Data excerpts:
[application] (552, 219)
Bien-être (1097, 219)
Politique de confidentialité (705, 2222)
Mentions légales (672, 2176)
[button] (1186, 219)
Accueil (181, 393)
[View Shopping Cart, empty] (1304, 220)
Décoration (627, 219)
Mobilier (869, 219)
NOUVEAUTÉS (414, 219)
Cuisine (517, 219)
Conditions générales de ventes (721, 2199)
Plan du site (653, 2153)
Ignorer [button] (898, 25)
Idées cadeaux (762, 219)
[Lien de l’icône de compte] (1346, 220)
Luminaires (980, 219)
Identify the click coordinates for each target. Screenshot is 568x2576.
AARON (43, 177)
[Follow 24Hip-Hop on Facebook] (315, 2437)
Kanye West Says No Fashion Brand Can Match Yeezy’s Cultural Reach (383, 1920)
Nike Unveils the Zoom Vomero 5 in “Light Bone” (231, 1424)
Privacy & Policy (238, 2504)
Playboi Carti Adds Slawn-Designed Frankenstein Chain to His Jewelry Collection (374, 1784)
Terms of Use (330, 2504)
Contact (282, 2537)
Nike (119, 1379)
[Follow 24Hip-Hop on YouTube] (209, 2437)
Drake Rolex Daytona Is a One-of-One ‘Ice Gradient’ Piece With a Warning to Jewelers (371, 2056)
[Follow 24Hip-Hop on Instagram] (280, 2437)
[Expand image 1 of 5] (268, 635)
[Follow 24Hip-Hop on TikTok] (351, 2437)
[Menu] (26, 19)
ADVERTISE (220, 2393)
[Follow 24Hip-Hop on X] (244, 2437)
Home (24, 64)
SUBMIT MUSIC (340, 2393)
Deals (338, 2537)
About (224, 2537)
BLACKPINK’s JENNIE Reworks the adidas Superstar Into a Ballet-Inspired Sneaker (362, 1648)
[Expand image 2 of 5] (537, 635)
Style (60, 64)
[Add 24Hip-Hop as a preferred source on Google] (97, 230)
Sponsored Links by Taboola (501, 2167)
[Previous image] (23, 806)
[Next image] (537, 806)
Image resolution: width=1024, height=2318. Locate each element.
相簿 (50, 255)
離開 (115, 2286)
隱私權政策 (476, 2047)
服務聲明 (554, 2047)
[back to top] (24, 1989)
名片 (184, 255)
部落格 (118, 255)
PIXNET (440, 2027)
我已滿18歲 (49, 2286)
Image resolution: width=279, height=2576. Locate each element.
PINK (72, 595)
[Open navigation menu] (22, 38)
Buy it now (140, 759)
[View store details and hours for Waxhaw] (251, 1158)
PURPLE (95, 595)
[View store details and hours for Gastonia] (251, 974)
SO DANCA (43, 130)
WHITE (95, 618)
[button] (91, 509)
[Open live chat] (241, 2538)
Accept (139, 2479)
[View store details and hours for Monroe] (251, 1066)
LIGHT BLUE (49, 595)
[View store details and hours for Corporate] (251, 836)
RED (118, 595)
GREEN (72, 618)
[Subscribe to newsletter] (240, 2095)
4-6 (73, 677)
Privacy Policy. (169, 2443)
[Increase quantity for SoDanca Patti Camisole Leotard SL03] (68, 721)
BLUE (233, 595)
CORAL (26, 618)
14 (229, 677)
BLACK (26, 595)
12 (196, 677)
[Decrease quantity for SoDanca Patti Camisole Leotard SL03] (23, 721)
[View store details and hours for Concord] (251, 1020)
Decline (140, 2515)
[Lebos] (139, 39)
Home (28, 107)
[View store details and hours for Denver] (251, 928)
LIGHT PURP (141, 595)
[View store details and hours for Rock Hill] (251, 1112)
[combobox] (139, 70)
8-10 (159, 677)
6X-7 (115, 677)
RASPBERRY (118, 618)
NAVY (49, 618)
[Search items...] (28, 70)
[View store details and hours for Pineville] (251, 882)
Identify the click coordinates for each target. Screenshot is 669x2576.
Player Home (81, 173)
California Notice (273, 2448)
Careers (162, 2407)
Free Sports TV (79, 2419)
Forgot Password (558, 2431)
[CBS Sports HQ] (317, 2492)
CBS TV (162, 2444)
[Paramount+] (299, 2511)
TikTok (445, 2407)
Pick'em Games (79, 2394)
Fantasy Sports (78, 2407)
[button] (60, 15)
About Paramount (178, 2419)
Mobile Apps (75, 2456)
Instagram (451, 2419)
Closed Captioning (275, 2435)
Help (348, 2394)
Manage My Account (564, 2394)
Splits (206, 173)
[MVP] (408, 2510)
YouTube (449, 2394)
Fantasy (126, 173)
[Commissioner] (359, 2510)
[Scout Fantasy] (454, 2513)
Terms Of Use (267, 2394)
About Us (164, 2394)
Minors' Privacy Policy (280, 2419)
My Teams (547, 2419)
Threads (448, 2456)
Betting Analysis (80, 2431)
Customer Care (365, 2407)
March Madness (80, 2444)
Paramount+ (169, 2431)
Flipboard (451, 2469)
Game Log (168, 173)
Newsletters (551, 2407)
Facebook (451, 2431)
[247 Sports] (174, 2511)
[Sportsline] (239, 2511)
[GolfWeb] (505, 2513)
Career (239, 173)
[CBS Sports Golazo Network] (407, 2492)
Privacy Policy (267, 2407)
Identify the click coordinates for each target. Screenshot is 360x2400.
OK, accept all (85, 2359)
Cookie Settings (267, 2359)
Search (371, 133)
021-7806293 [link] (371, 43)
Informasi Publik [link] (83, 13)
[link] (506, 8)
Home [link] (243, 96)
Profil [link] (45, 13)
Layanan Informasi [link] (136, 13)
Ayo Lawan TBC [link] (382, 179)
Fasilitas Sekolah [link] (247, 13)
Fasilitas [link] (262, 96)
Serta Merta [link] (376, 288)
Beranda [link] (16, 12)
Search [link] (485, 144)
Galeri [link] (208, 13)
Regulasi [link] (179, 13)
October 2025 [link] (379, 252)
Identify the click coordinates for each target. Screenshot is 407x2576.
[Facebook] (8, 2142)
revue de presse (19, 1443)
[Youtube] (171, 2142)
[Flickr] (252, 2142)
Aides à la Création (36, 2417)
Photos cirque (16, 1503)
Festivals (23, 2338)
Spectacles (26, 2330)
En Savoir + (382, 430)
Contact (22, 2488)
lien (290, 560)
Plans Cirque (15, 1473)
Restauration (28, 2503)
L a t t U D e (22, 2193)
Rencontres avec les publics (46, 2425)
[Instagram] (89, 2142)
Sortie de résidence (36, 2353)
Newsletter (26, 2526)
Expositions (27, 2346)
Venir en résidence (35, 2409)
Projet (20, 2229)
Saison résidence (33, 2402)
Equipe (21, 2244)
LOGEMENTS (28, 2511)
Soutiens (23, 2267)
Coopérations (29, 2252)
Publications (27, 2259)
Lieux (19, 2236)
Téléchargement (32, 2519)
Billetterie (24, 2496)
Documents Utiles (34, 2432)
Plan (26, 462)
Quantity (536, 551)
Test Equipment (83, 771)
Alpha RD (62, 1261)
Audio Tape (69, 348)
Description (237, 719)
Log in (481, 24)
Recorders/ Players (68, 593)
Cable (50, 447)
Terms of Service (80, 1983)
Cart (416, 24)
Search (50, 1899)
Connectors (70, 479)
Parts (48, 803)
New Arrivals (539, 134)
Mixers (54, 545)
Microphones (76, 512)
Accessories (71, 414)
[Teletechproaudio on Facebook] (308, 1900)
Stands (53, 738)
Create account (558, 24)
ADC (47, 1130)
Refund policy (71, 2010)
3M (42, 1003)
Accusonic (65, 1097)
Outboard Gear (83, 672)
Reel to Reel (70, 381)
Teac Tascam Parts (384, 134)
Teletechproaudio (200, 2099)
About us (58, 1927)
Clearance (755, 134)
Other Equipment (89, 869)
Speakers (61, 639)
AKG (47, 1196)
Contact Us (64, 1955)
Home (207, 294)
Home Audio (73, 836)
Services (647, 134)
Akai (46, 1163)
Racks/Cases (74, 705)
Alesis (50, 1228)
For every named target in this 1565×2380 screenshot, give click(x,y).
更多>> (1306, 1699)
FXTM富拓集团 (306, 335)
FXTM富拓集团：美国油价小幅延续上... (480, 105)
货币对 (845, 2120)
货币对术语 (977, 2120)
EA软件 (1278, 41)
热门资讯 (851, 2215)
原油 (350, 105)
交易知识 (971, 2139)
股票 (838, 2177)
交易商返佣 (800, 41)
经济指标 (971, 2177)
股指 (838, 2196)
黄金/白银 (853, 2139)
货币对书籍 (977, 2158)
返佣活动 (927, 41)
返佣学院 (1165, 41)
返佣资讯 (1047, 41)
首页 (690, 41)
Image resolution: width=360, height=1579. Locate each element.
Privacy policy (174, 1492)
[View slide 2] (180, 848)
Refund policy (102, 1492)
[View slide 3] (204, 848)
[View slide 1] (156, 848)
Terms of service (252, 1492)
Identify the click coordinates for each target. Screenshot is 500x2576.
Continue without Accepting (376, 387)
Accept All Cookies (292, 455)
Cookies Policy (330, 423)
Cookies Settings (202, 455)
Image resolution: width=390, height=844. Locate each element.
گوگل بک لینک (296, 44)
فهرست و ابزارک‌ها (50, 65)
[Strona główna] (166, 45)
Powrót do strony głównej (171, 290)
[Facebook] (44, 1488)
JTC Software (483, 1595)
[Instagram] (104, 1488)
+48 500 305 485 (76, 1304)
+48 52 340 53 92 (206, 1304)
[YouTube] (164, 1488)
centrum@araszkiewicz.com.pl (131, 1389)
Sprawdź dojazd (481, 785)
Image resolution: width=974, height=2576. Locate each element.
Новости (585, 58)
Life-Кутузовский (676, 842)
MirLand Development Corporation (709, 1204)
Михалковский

WORK ORDER:
Look above for the line containing "Home (207, 294)". Output from there through the line containing "Cookies Settings (202, 455)", exactly and inclusively.

EXERCISE ANSWER:
Home (207, 294)
Home Audio (73, 836)
Services (647, 134)
Akai (46, 1163)
Racks/Cases (74, 705)
Alesis (50, 1228)
For every named target in this 1565×2380 screenshot, give click(x,y).
更多>> (1306, 1699)
FXTM富拓集团 (306, 335)
FXTM富拓集团：美国油价小幅延续上... (480, 105)
货币对 (845, 2120)
货币对术语 (977, 2120)
EA软件 (1278, 41)
热门资讯 (851, 2215)
原油 (350, 105)
交易知识 (971, 2139)
股票 (838, 2177)
交易商返佣 (800, 41)
经济指标 (971, 2177)
股指 (838, 2196)
黄金/白银 (853, 2139)
货币对书籍 (977, 2158)
返佣活动 (927, 41)
返佣学院 (1165, 41)
返佣资讯 (1047, 41)
首页 (690, 41)
Image resolution: width=360, height=1579. Locate each element.
Privacy policy (174, 1492)
[View slide 2] (180, 848)
Refund policy (102, 1492)
[View slide 3] (204, 848)
[View slide 1] (156, 848)
Terms of service (252, 1492)
Identify the click coordinates for each target. Screenshot is 500x2576.
Continue without Accepting (376, 387)
Accept All Cookies (292, 455)
Cookies Policy (330, 423)
Cookies Settings (202, 455)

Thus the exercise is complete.